**Requirements**
Reproduce every row below word for word, leaving out the pictures.

**Listed records**
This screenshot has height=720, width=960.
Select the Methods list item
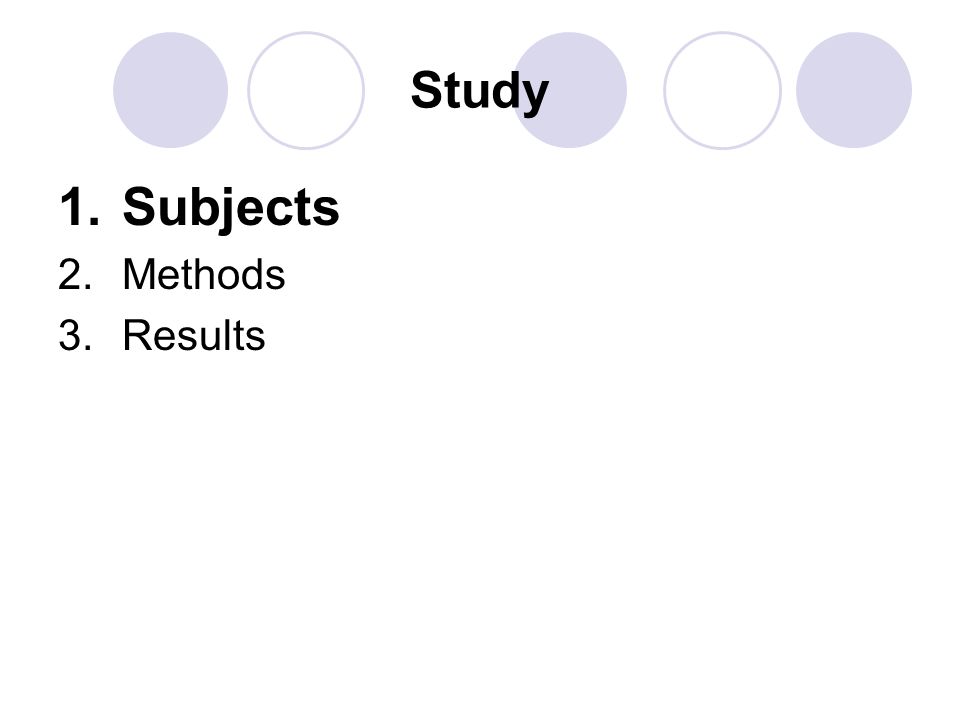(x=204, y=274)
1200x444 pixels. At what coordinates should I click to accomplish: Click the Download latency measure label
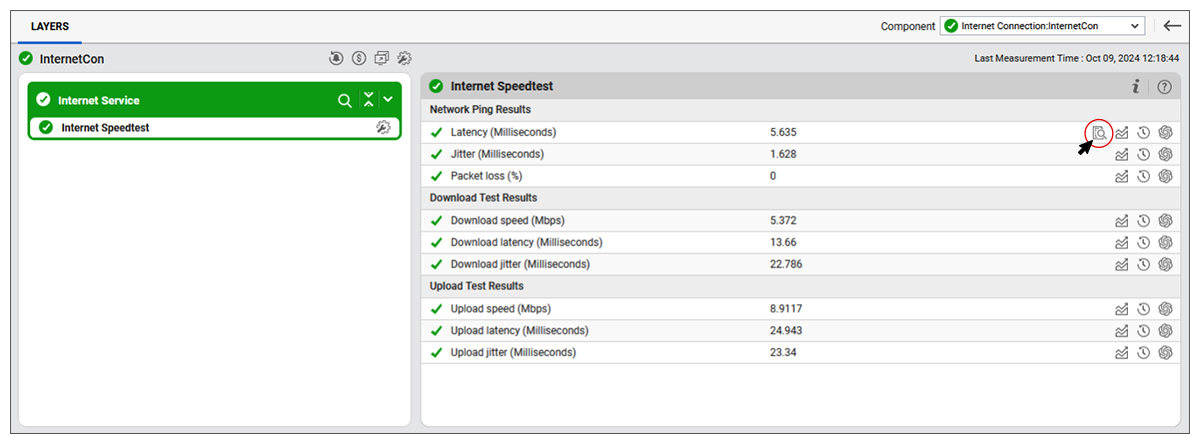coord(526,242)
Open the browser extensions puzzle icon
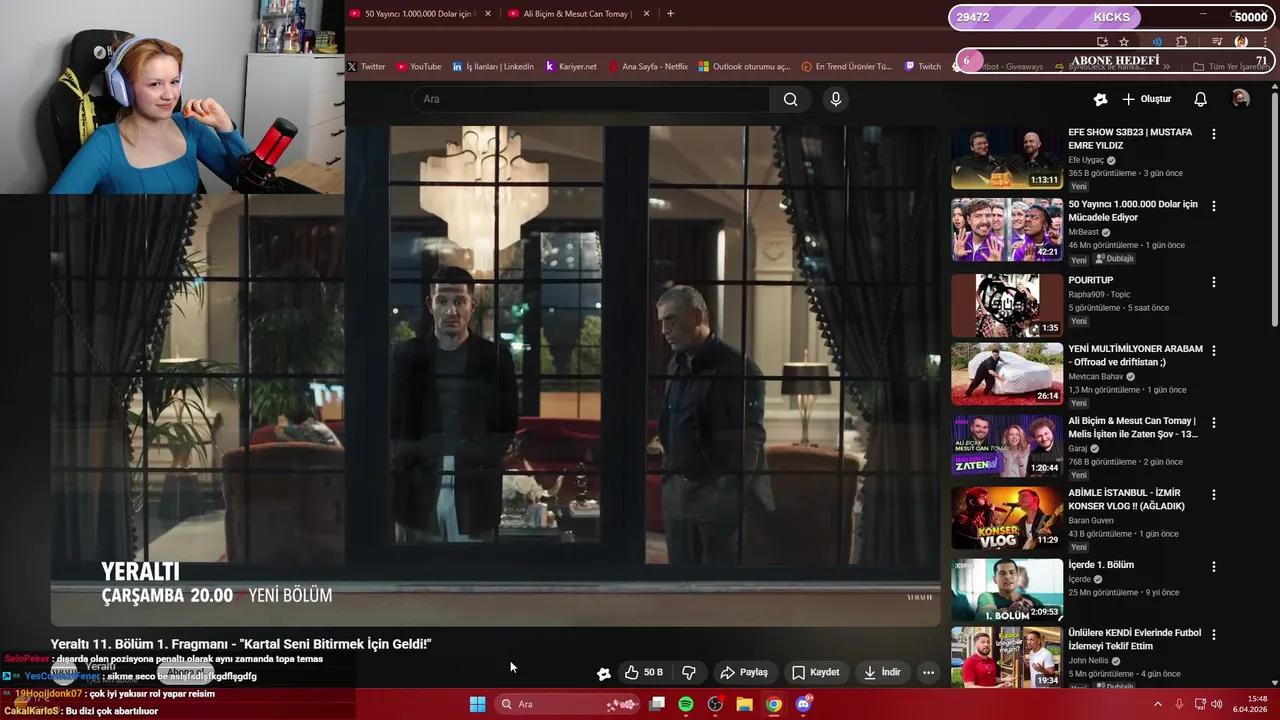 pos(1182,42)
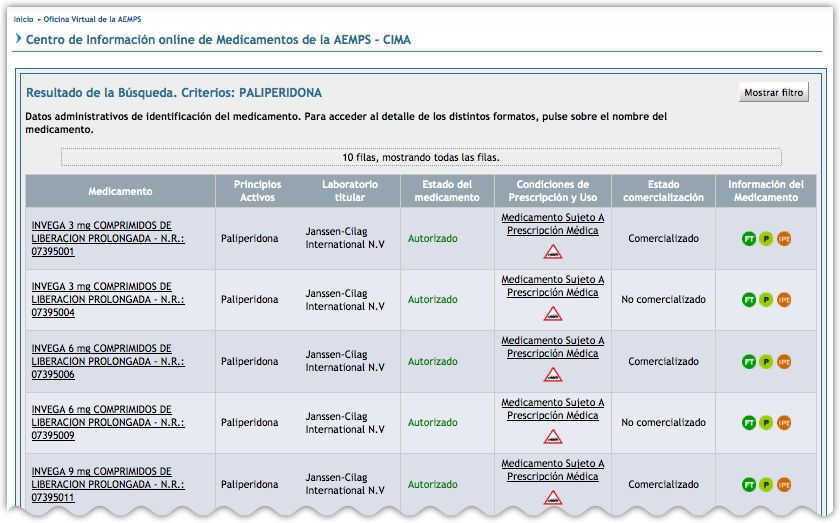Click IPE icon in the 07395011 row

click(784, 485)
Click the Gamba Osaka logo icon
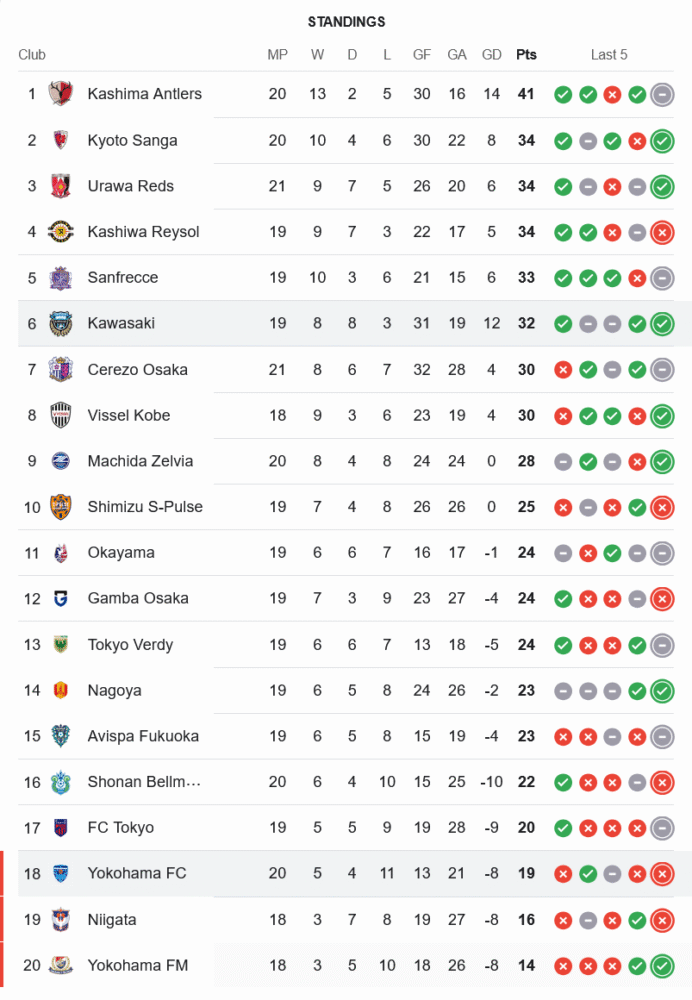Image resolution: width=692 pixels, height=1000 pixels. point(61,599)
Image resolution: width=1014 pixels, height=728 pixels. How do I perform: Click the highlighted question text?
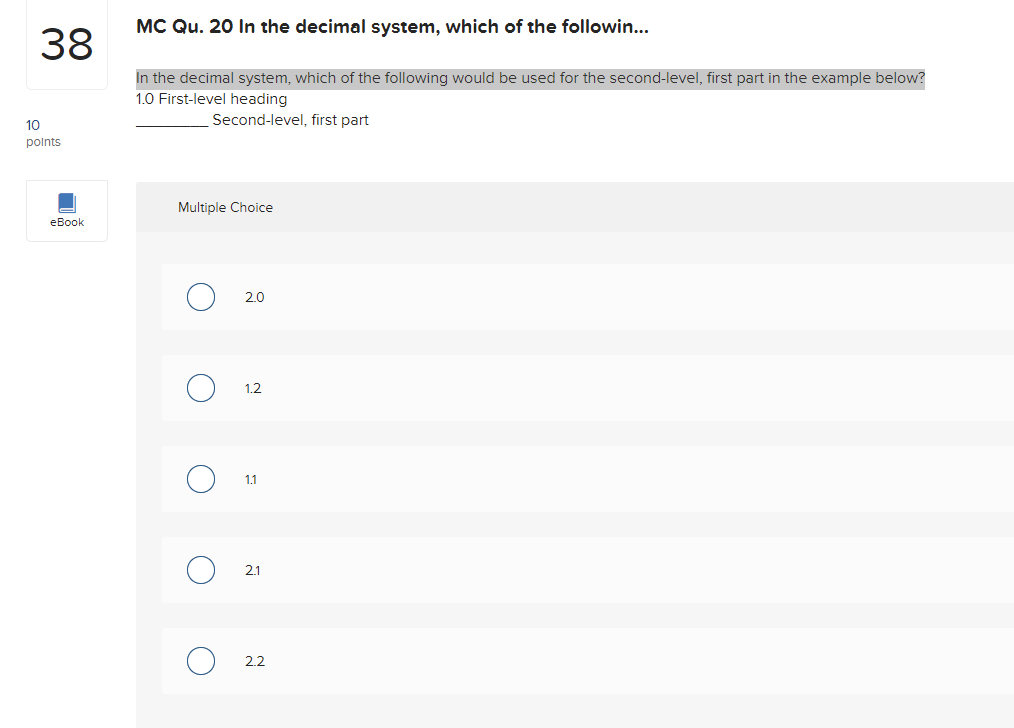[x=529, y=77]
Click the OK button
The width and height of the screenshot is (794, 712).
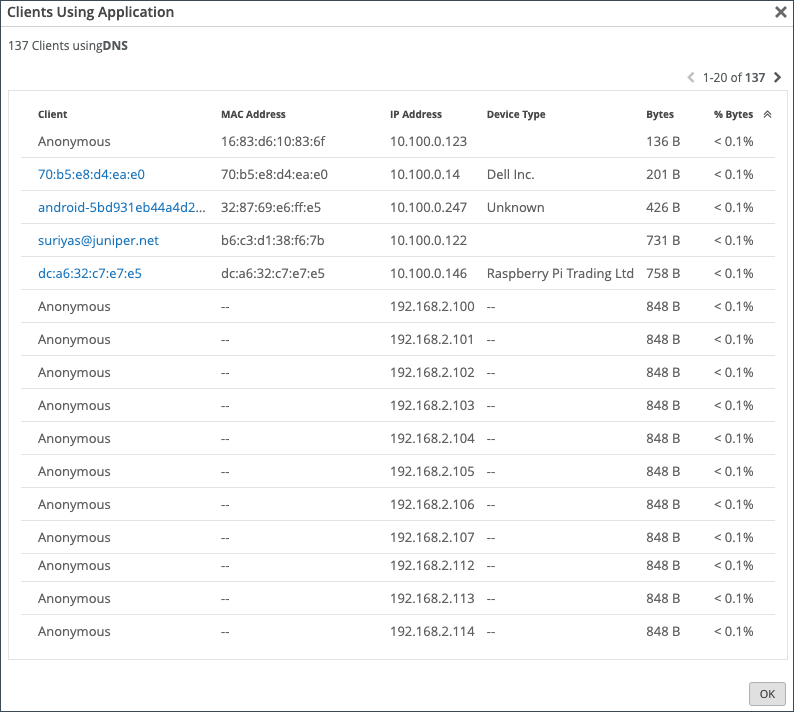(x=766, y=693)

**Solution for this problem**
This screenshot has height=720, width=960.
Select the Methods list item
(x=204, y=274)
1200x444 pixels. At what coordinates should I click to accomplish: Click the Download latency measure label
coord(526,242)
Open the browser extensions puzzle icon
 pos(1182,42)
Click IPE icon in the 07395011 row

click(784, 485)
Click the Gamba Osaka logo icon
Image resolution: width=692 pixels, height=1000 pixels. point(61,599)
Image resolution: width=1014 pixels, height=728 pixels. How do I perform: Click the highlighted question text?
[x=529, y=77]
Click the OK button
The width and height of the screenshot is (794, 712).
(x=766, y=693)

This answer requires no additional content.